Vernetzung der „freien Szene“ in verschiedene(n) Räume(n)

Von Petra Kammann

Zweifellos ist es die umfassendste Ausstellung, die der Kunstverein EULENGASSE im Laufe der vergangenen 20 Jahre auf die Beine gestellt hat, und die zwei Wochen lang, vom 2. bis zum 15. Oktober, mit den Arbeiten seiner Künstler*innen im Tor Art Space auf der Hanauer Landstraße 161-171 stattfindet, als Gast wohlgemerkt. Da sind nicht nur derzeitige Mitglieder vertreten, sondern auch Künstler*innen, die bereits in den vergangenen 20 Jahren einmal mit der EULENGASSE in Berührung gekommen sind. Sie alle wurden aufgefordert, sich mit Werken zwischen 2003 und 2023 zu beteiligen.

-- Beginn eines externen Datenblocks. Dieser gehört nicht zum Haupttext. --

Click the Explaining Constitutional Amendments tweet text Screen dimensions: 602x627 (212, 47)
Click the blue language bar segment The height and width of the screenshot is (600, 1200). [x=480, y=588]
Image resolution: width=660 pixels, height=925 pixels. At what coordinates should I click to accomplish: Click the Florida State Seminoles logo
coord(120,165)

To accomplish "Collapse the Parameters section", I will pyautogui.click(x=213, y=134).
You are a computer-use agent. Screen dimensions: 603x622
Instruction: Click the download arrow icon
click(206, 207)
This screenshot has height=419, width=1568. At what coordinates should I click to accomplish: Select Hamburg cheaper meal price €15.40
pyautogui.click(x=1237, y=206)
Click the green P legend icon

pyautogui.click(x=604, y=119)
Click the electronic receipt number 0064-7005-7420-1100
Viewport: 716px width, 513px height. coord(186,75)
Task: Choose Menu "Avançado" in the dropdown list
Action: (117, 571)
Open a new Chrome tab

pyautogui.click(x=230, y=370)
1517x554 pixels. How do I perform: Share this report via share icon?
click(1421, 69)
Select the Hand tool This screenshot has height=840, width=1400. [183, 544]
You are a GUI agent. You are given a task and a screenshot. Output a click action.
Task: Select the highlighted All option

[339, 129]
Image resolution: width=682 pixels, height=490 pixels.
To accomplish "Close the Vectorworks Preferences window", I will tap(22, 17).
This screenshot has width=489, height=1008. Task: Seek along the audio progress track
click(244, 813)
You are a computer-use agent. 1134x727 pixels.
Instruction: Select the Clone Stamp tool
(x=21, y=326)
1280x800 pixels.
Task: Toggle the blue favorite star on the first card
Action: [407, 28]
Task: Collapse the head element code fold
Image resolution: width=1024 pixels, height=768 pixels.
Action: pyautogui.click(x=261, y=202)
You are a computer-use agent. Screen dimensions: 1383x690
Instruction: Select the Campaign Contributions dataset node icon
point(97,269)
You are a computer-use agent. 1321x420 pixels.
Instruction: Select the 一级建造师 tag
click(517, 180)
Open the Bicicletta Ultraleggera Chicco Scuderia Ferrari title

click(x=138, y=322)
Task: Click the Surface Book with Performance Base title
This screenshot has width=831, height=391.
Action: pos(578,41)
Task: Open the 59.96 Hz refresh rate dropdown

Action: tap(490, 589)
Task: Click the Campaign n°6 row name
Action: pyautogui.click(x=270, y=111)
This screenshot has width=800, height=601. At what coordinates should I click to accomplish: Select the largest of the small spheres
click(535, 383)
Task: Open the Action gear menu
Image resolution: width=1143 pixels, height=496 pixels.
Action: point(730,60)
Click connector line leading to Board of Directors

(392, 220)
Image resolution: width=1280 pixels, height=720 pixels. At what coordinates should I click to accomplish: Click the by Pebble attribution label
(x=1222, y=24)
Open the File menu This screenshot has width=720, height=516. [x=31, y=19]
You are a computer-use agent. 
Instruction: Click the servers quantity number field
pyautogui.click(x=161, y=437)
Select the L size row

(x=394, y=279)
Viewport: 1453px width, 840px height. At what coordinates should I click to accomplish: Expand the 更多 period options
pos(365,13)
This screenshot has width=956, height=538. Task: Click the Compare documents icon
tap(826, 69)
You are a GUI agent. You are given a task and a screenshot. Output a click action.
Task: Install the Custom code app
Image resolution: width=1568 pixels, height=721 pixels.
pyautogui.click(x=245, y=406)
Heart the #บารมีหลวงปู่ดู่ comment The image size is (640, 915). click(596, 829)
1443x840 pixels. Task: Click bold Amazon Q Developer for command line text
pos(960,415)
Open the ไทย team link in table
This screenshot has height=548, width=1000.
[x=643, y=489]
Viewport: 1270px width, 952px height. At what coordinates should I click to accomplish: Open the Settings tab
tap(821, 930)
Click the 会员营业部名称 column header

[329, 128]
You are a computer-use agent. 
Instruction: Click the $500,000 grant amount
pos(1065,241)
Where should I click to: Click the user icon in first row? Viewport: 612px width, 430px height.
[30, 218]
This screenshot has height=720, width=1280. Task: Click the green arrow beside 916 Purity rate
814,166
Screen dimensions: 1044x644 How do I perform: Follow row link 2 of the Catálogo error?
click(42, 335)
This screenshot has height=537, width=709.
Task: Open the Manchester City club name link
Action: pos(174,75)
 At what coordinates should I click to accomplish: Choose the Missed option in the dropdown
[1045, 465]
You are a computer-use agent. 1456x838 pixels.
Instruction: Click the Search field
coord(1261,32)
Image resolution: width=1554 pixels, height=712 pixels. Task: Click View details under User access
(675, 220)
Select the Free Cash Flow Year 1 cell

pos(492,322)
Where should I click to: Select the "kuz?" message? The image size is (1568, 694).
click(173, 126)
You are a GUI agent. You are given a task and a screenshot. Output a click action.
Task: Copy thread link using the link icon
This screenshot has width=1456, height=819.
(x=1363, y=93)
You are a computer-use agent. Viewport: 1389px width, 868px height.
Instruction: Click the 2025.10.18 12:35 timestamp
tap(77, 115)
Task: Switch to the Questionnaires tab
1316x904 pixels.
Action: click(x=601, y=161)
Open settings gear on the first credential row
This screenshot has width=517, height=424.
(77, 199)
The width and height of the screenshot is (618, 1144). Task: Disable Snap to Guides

Dabei reichen die künstlerischen Techniken und Ansätze von Malerei, Zeichnung und Fotografie über Installation, Objekte und Performance bis hin zu partizipativen Kunstprojekten. Und typisch für den Kunstverein der „freien Szene“: Bunt und vielfältig ist die Schau. Daher nur ein paar Beispiele…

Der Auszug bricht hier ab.